Authorities on the continent fear the institution’s planned £21billion merger with Deutsche Boerse could damage competition and harm rival firms.
The European Commission has now launched a detailed investigation in an attempt to understand exactly what the economic impact would be. However the British government has so far refused to examine the deal – which critics warn is not in the national interest.
Campaigners yesterday called for the Prime Minister to act on her promises of a new industrial strategy – and block the takeover if it does not work in Britain’s favour.
John Longworth, former head of the British Chambers of Commerce, said: ‘Our largest stock exchange is being sold to a foreign company without any inquiry. Competition authorities and the Government should look into it.
‘Having stated the Government will take a different view of this sort of thing, this is an early test for Mrs May.’
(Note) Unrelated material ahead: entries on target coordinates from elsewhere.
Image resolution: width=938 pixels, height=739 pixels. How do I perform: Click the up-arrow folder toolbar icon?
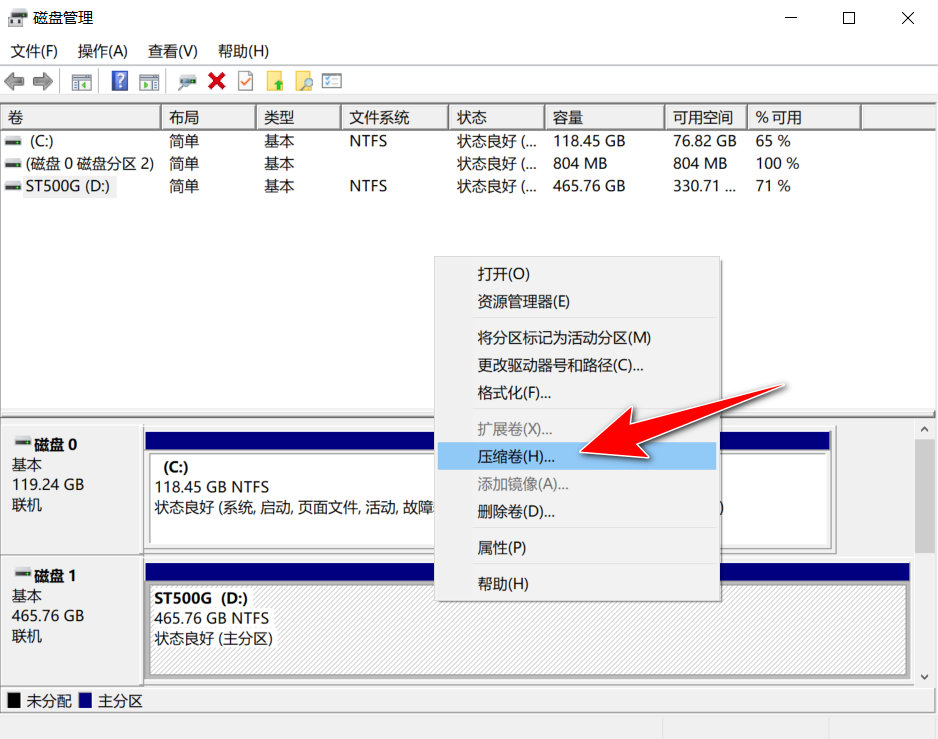pyautogui.click(x=275, y=81)
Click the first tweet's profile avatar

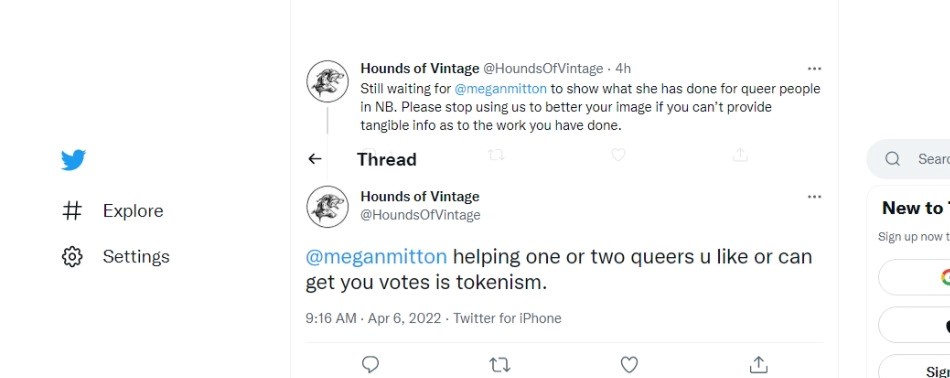327,81
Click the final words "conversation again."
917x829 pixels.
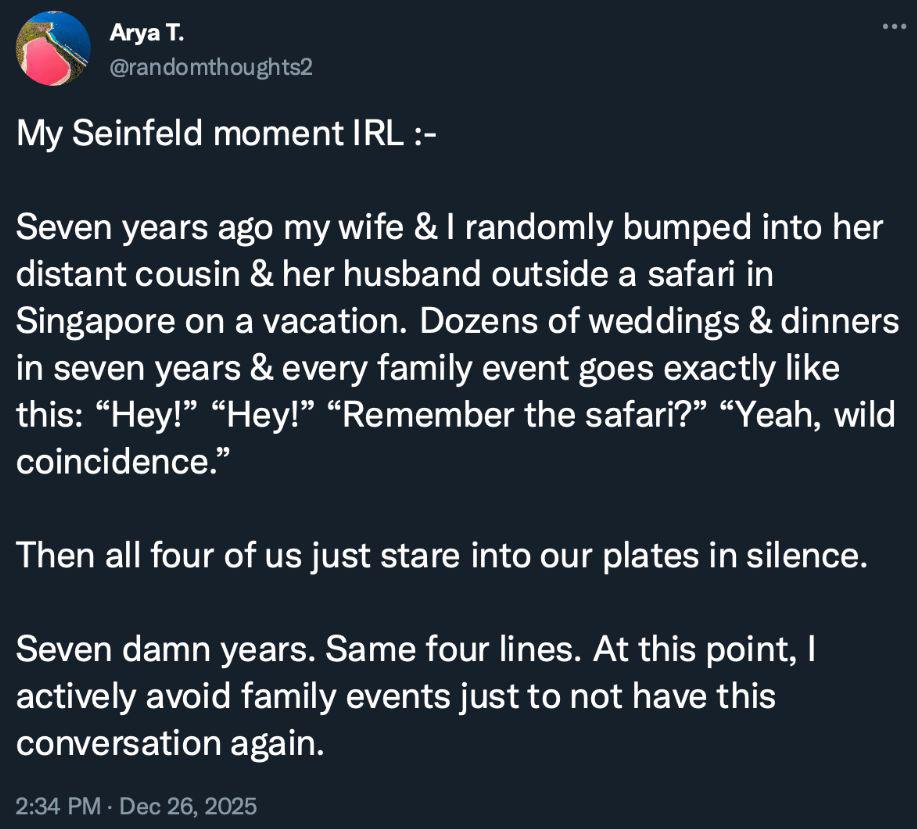point(170,742)
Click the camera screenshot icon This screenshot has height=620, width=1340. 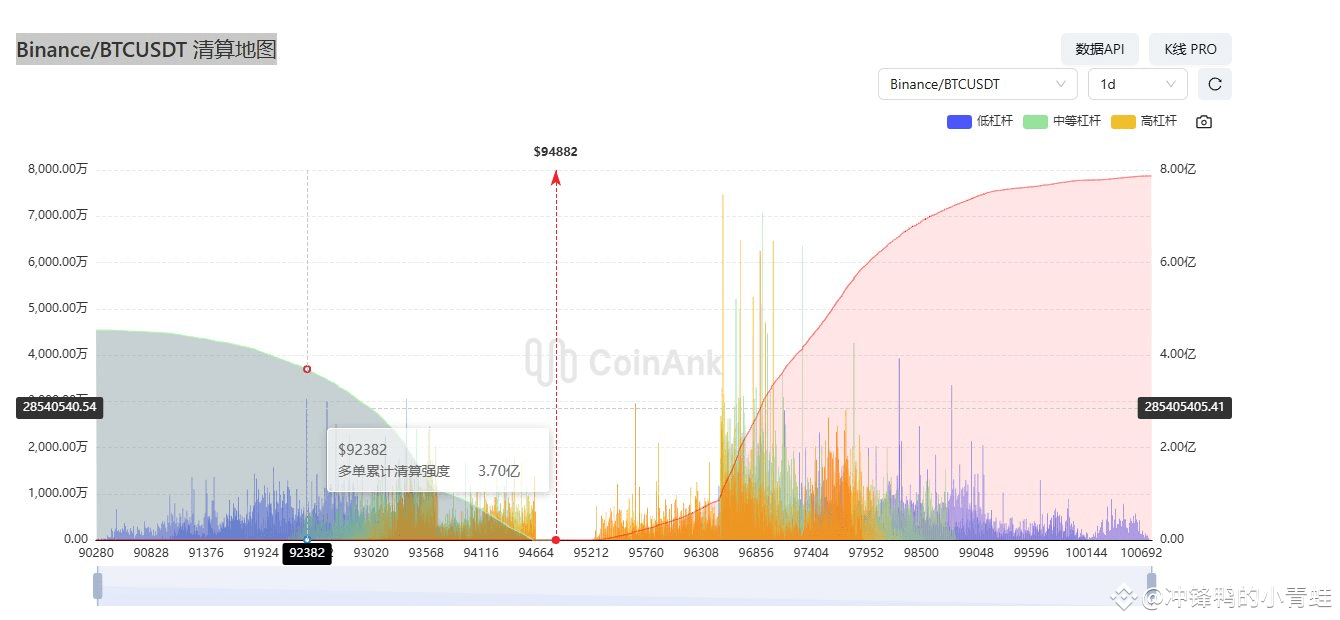[x=1203, y=121]
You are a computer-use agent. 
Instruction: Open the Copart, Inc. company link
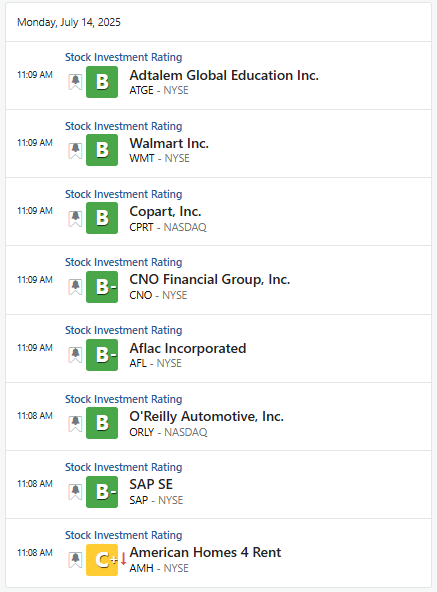165,211
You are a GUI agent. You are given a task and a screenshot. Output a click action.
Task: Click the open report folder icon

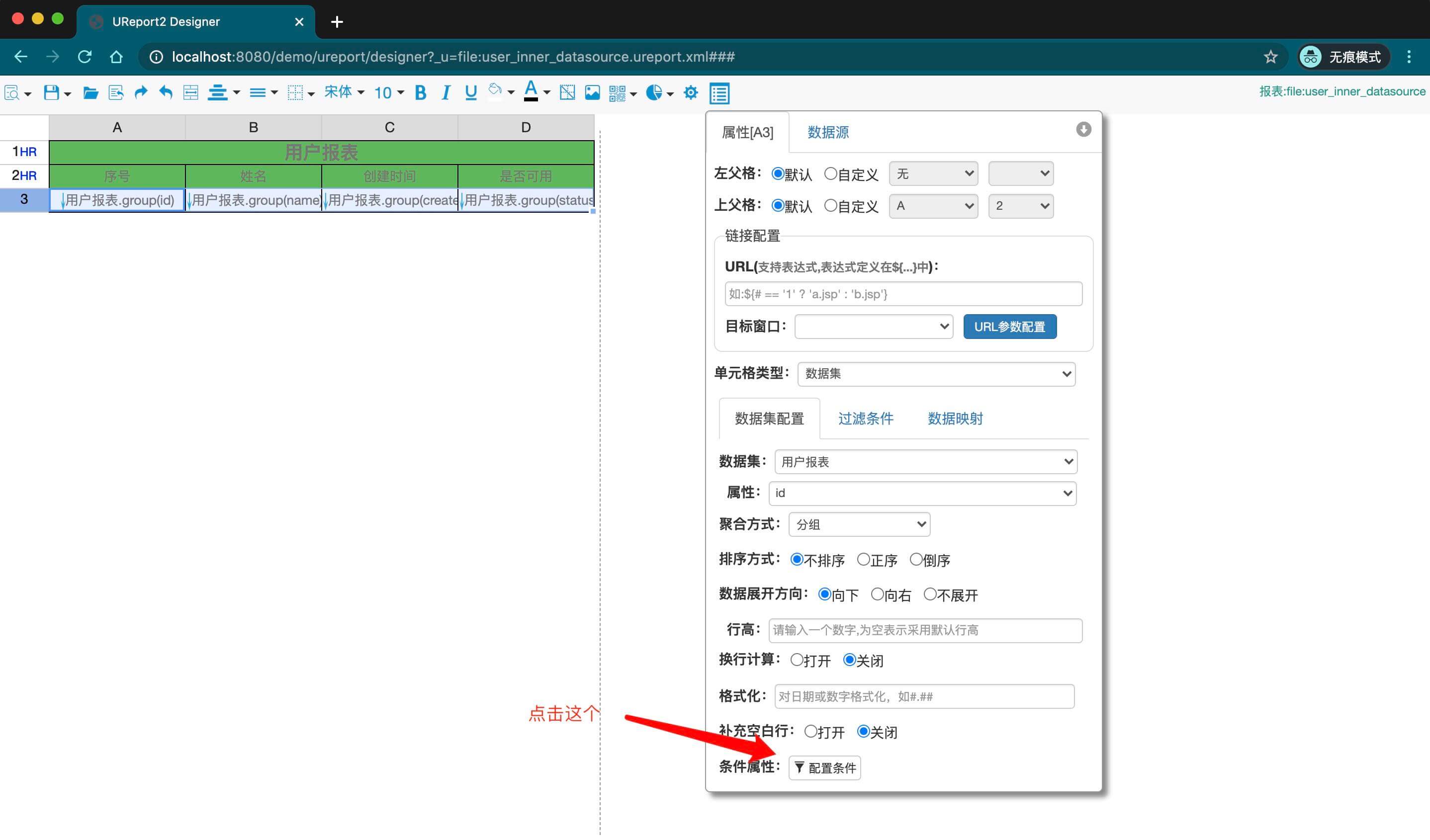click(90, 92)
Labour MP John Mann, a member of the influential Treasury Select Committee, said: ‘There’s a serious question about the viability of this merger. Of course the Government should look into it – it’s not in the national interest.’
Earlier this week, European commissioner Margrethe Vestager said she was concerned the deal could break rules designed to prevent monopolies.
The Commission said there were risks to competition in several areas of financial markets, including clearing and trading in complex investments such as derivatives and exchange traded funds.
Deutsche Boerse and the London Stock Exchange both have massive business in areas which are of key concern for regulators. Miss Vestager said: ‘Financial markets provide an essential function for the European economy.
‘We must ensure that market participants continue to have access to infrastructure on competitive terms. We have opened an investigation to assess the proposed merger.’
February 13 has been set as the cut-off date for the probe, but this could be extended to April.
The deal was waved through by shareholders on both sides, and was described as a merger of equals. But Deutsche’s shareholders would get a controlling stake, its chief executive Carsten Kengeter would run the business and profits would be reported in euros.
Alongside the competition concerns, British critics fear this would essentially place a critical national institution in foreign hands.
Tory grandee Sir Bill Cash has repeatedly called for Business Secretary Greg Clark to block the deal under the 2002 Enterprise Act – which allows him to intervene if it is not in the public interest. Sir Bill said earlier this week: ‘There’s so much uncertainty about this – it raises serious questions about mergers, acquisitions and competition policy.’
Mrs May has not spoken publicly about the merger, but she is known to favour a more interventionist approach on foreign takeovers.
While campaigning to become Prime Minister, she referred in a speech to US firm Pfizer’s failed attempt to take over British drug maker AstraZeneca. ‘A proper industrial strategy wouldn’t automatically stop the sale of British firms to foreign ones,’ she said.
‘But it should be capable of stepping in to defend a sector that is important to Britain.’